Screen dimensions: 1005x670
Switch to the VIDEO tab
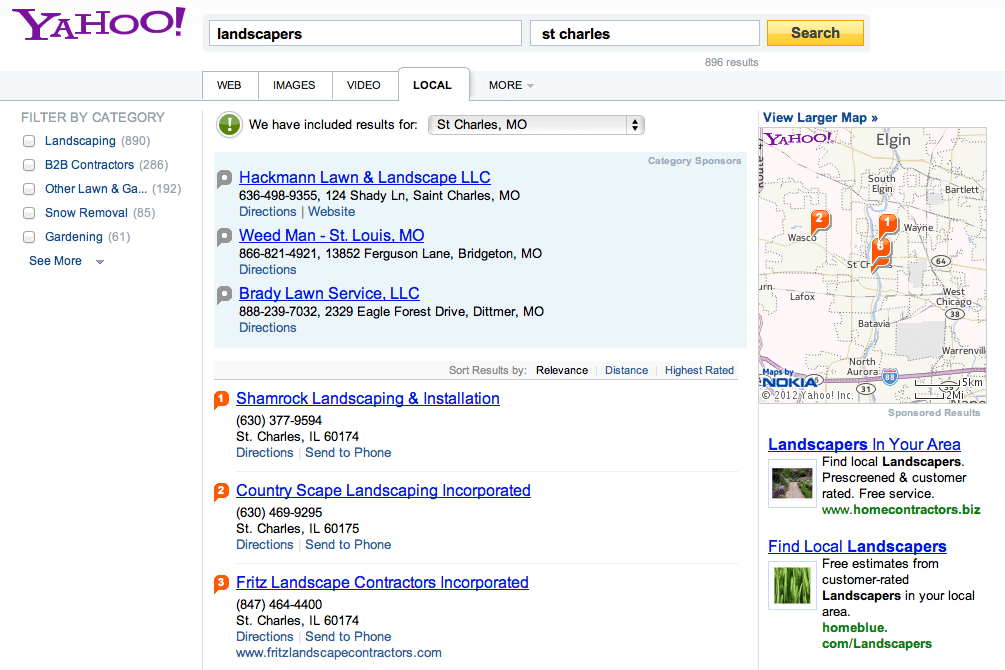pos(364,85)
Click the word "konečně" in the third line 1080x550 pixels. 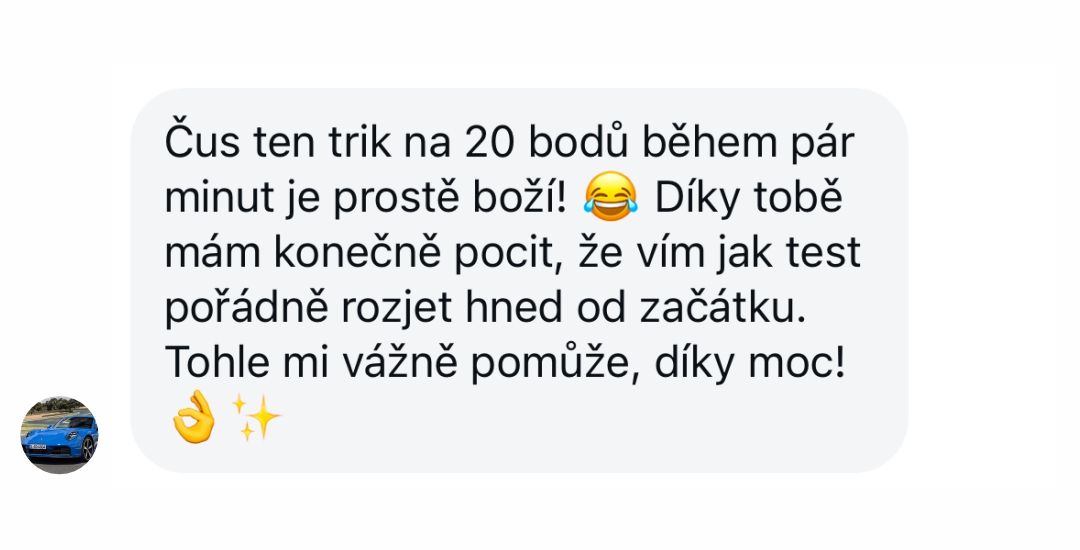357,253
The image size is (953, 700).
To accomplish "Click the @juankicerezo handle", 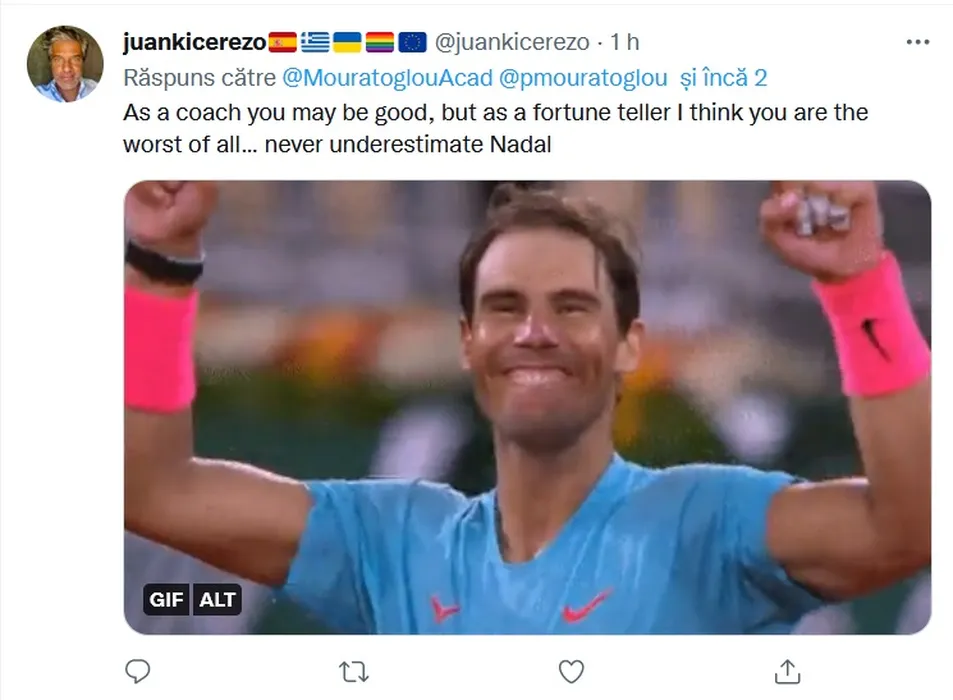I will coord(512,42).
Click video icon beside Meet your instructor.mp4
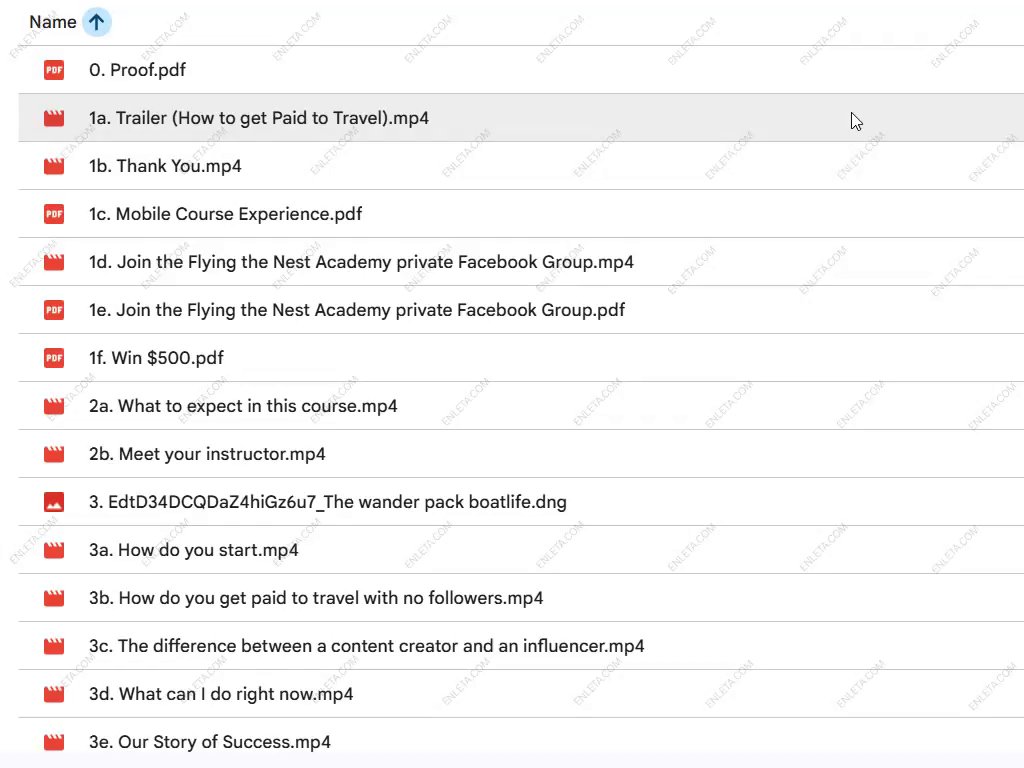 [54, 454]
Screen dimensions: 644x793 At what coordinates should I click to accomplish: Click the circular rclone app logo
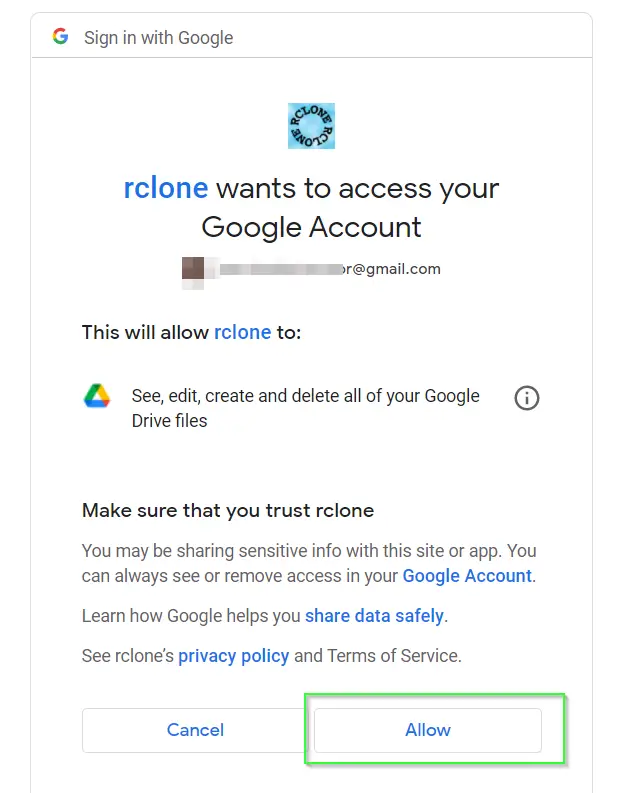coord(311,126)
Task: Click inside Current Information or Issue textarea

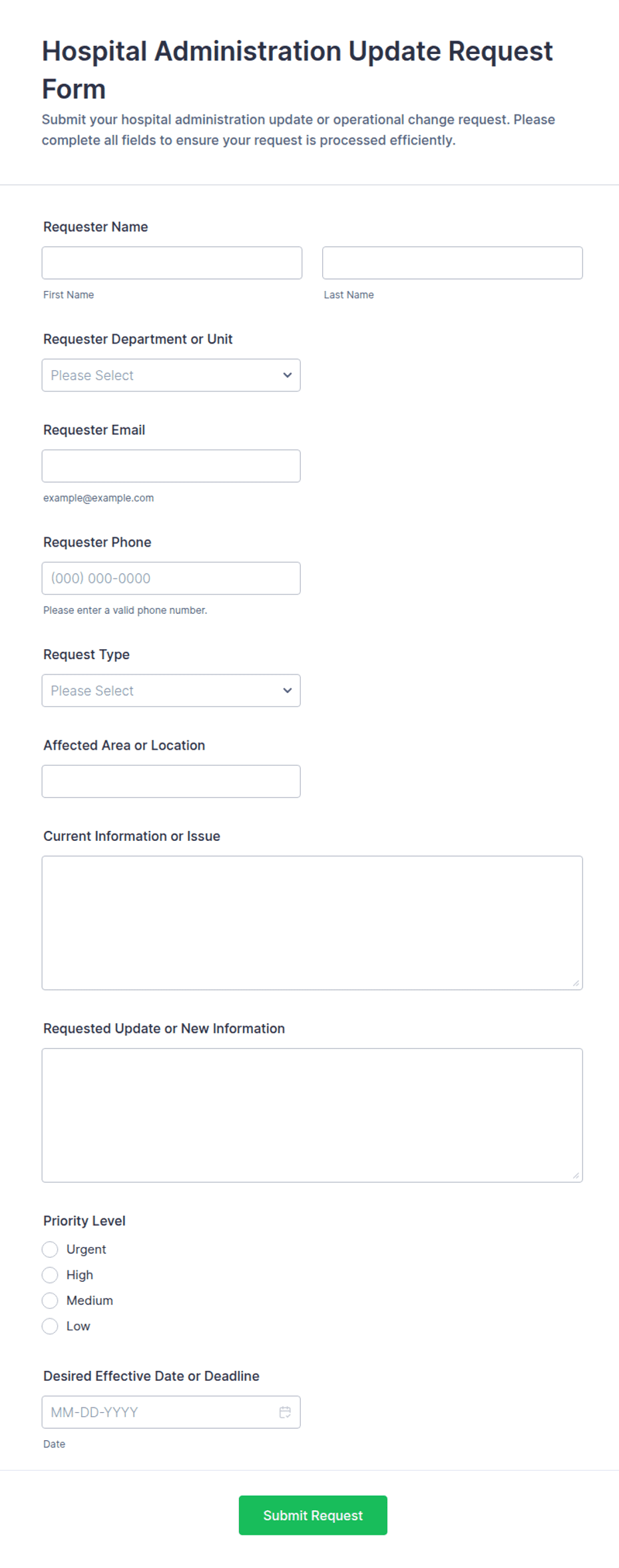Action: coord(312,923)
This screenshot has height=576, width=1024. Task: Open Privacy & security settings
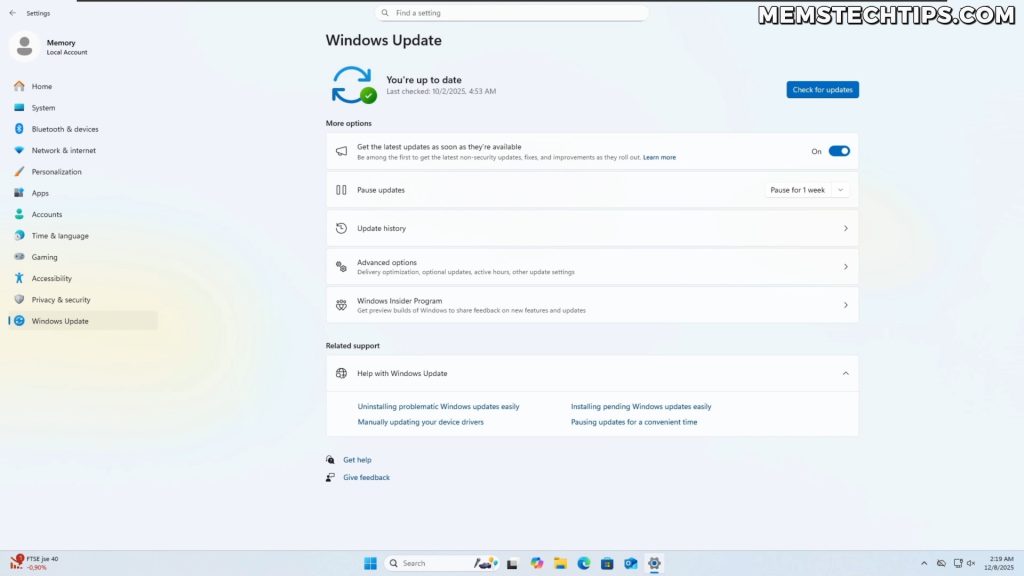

*Task requirements*
Beginning with the line containing "Click video icon" and ending with the last line of the listing above, output those lines exactly as written, without pictures.

*Your solution*
Click video icon beside Meet your instructor.mp4
 [54, 454]
Screen dimensions: 644x793 At what coordinates should I click to accomplish: Click the circular rclone app logo
coord(311,126)
Task: Click inside Current Information or Issue textarea

Action: coord(312,923)
This screenshot has height=576, width=1024. Task: Open Privacy & security settings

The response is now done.